Just as in Hackett’s painting, the rioting crowd has become “a great united front of screwballs and screwboxes to purify the land. No longer bored they sang and danced joyously in the red light of the flames.”
There is nothing at all resembling conventional politics in The Day of the Locust, but it is child’s play to apply West’s vision of The Disappointed to the rioters at the Capitol. They too have been fed a four-year (and longer) diet of mendacity and florid unreality. They too know at some level that they are being cheated but lack the wit to perceive the true reasons for and the real perpetrators of the swindle. They seethe with anger and require only the right setting and circumstances to erupt into uncontrolled violence.
On that horrible day of January 6, we watched a volcanic hellmouth open into a moronic inferno (in Saul Bellow’s phrase) that many of us refused to believe was really there all along, just waiting for a shrewd scoundrel like Donald Trump to inflame and exploit. We were all served a naked lunch, in a far from frozen moment when we truly saw what was on the end of every fork.
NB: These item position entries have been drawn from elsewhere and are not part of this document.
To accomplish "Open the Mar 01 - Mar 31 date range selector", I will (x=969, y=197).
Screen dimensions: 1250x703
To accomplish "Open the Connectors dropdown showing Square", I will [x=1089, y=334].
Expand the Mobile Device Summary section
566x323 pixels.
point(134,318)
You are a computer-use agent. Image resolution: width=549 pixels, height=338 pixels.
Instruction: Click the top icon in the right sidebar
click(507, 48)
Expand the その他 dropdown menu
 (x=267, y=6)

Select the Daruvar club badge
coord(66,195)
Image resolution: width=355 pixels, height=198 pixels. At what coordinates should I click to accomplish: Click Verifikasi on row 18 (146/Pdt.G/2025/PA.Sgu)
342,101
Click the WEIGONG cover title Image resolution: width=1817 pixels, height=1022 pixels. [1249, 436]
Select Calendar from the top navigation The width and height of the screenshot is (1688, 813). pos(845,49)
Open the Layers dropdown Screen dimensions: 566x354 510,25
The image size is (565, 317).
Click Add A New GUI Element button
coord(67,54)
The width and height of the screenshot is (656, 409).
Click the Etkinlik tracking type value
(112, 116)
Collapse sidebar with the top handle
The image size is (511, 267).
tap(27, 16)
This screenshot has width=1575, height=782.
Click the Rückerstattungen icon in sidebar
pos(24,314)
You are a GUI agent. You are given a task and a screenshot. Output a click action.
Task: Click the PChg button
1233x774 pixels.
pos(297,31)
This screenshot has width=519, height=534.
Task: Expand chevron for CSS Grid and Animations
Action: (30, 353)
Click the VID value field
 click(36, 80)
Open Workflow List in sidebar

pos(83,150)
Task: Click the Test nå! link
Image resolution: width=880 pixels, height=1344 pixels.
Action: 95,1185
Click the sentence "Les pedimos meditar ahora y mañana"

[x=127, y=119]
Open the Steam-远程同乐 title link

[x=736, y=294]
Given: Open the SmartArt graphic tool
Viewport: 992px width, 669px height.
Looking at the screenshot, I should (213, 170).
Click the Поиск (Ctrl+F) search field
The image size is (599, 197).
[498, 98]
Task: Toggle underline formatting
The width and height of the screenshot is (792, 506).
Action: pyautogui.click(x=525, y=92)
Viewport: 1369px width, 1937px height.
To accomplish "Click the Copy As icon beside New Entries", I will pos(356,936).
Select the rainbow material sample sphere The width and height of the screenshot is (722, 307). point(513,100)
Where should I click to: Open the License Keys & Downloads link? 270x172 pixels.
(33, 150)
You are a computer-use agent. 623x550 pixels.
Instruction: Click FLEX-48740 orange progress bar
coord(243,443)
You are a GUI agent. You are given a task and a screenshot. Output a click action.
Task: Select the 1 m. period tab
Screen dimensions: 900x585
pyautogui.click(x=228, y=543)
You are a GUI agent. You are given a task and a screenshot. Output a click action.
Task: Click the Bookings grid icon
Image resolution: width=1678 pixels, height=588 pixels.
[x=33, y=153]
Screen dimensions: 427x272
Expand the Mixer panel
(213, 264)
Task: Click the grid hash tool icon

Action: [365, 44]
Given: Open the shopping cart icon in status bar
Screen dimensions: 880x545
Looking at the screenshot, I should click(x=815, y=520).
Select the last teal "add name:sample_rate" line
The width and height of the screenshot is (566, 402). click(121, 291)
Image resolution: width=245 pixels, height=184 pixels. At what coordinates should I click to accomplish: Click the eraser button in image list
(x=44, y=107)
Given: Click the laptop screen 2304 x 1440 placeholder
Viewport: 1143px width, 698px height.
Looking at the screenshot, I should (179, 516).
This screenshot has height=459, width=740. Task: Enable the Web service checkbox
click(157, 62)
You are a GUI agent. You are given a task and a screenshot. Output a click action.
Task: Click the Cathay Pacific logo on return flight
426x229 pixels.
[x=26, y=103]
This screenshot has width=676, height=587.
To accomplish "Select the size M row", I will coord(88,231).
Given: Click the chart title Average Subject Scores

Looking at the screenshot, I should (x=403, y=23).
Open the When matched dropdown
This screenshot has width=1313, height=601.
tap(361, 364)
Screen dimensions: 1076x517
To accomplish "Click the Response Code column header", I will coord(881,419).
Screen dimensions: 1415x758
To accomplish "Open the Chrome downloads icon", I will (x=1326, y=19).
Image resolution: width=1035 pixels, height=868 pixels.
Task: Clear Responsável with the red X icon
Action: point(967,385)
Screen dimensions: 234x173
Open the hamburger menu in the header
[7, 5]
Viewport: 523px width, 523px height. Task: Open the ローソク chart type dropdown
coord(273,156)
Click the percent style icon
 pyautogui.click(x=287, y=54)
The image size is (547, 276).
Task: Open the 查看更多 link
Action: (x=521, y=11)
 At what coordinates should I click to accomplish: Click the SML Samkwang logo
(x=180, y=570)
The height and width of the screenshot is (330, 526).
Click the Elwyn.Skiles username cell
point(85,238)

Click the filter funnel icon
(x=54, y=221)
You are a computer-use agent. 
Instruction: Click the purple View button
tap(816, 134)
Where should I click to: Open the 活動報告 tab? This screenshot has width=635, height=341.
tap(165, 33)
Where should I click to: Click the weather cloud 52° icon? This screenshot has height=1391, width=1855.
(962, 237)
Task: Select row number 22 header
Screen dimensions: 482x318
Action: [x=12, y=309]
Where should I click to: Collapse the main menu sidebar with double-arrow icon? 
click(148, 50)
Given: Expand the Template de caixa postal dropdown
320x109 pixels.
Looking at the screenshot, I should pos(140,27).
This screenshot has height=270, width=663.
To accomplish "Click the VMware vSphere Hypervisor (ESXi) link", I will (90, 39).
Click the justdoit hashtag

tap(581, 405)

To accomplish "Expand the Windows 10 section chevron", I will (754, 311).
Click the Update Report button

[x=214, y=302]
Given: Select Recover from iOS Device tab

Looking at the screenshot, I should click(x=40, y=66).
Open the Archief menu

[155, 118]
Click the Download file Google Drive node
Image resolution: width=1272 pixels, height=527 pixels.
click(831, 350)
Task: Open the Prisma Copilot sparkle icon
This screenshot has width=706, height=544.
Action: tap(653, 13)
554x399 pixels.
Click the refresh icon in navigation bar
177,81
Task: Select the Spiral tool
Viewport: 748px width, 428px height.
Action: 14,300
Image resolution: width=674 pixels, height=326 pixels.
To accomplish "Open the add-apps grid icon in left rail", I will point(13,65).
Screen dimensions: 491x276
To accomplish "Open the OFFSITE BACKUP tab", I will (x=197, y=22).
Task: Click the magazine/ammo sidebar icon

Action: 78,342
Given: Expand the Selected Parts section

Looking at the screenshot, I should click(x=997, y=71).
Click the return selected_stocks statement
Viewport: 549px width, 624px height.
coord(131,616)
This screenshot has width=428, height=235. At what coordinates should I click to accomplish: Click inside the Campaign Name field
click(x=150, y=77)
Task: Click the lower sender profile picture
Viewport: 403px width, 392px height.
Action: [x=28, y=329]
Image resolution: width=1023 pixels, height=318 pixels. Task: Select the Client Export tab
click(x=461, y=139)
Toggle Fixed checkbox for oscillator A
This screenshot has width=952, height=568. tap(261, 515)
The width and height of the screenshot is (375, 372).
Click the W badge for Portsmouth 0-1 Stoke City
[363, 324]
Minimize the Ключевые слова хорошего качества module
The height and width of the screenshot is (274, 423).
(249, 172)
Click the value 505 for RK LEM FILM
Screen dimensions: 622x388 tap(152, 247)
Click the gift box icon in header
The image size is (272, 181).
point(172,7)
What happens now is far from clear. Certainly, it is time for us all to retire the tired phrases “the American Dream” (who are we kidding?), “This is not who we are” (sorry, it is, and it has been us for centuries), and “The arc of the moral universe bends toward justice” (a lovely phrase of profoundly questionable truth value). Such slogans cloud the mind and sap the resolve. “Exterminate all the brutes” might be more to the point.
As the past four years have demonstrated, there are tendencies in American life that, if not battled against by people of goodwill and common sense, will bring American democracy to an end. Unless we learn the baleful lessons to be gleaned from visionary pessimists like Robert Stone and Nathanael West, we will remain in peril.
Until then, the future belongs to crowds.